TASK TO COMPLETE: An exact copy of all entries is required.

DATA FOR THIS TASK:
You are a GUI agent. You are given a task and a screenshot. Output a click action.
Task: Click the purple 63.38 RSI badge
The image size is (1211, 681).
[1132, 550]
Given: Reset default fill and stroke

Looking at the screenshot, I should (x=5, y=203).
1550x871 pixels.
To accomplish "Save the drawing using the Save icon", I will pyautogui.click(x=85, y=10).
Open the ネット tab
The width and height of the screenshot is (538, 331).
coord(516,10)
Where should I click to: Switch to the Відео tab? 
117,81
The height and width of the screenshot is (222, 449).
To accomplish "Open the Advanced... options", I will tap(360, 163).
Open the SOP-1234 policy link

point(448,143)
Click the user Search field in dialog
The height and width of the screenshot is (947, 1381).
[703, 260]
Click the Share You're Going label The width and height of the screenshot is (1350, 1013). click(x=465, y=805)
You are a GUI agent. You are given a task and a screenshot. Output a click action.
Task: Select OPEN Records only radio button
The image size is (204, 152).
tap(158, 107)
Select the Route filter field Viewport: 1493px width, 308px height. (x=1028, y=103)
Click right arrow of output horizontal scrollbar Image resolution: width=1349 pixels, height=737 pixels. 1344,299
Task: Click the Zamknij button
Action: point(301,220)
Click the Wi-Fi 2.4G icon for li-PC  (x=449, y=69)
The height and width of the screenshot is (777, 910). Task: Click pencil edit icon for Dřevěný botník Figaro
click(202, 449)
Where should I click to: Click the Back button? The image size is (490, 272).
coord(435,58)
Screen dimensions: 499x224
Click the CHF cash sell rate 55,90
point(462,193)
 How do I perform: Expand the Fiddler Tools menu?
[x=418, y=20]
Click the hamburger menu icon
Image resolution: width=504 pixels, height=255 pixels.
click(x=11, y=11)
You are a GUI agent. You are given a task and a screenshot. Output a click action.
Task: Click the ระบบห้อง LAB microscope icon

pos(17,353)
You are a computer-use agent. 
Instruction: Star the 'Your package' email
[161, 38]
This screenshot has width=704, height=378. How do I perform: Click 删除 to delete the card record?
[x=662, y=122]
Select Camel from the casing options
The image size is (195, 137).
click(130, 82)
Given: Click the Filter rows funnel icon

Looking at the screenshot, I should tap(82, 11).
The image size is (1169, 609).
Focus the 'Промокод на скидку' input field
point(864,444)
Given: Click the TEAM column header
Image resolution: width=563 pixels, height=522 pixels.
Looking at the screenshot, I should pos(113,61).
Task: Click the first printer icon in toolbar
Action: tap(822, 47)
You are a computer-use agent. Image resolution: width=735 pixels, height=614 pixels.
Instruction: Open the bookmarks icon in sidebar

EXERCISE SOLUTION:
You are a GUI agent. You are given a task and a screenshot. Output a click action.
Task: Click the purple 63.38 RSI badge
The image size is (1211, 681).
[1132, 550]
Given: Reset default fill and stroke

Looking at the screenshot, I should (x=5, y=203).
1550x871 pixels.
To accomplish "Save the drawing using the Save icon", I will pyautogui.click(x=85, y=10).
Open the ネット tab
The width and height of the screenshot is (538, 331).
coord(516,10)
Where should I click to: Switch to the Відео tab? 
117,81
The height and width of the screenshot is (222, 449).
To accomplish "Open the Advanced... options", I will tap(360, 163).
Open the SOP-1234 policy link

point(448,143)
Click the user Search field in dialog
The height and width of the screenshot is (947, 1381).
[703, 260]
Click the Share You're Going label The width and height of the screenshot is (1350, 1013). click(x=465, y=805)
You are a GUI agent. You are given a task and a screenshot. Output a click action.
Task: Select OPEN Records only radio button
The image size is (204, 152).
tap(158, 107)
Select the Route filter field Viewport: 1493px width, 308px height. (x=1028, y=103)
Click right arrow of output horizontal scrollbar Image resolution: width=1349 pixels, height=737 pixels. 1344,299
Task: Click the Zamknij button
Action: point(301,220)
Click the Wi-Fi 2.4G icon for li-PC  (x=449, y=69)
The height and width of the screenshot is (777, 910). Task: Click pencil edit icon for Dřevěný botník Figaro
click(202, 449)
Where should I click to: Click the Back button? The image size is (490, 272).
coord(435,58)
Screen dimensions: 499x224
Click the CHF cash sell rate 55,90
point(462,193)
 How do I perform: Expand the Fiddler Tools menu?
[x=418, y=20]
Click the hamburger menu icon
Image resolution: width=504 pixels, height=255 pixels.
click(x=11, y=11)
You are a GUI agent. You are given a task and a screenshot. Output a click action.
Task: Click the ระบบห้อง LAB microscope icon

pos(17,353)
You are a computer-use agent. 
Instruction: Star the 'Your package' email
[161, 38]
This screenshot has width=704, height=378. How do I perform: Click 删除 to delete the card record?
[x=662, y=122]
Select Camel from the casing options
The image size is (195, 137).
click(130, 82)
Given: Click the Filter rows funnel icon

Looking at the screenshot, I should tap(82, 11).
The image size is (1169, 609).
Focus the 'Промокод на скидку' input field
point(864,444)
Given: Click the TEAM column header
Image resolution: width=563 pixels, height=522 pixels.
Looking at the screenshot, I should pos(113,61).
Task: Click the first printer icon in toolbar
Action: tap(822, 47)
You are a computer-use agent. Image resolution: width=735 pixels, height=614 pixels.
Instruction: Open the bookmarks icon in sidebar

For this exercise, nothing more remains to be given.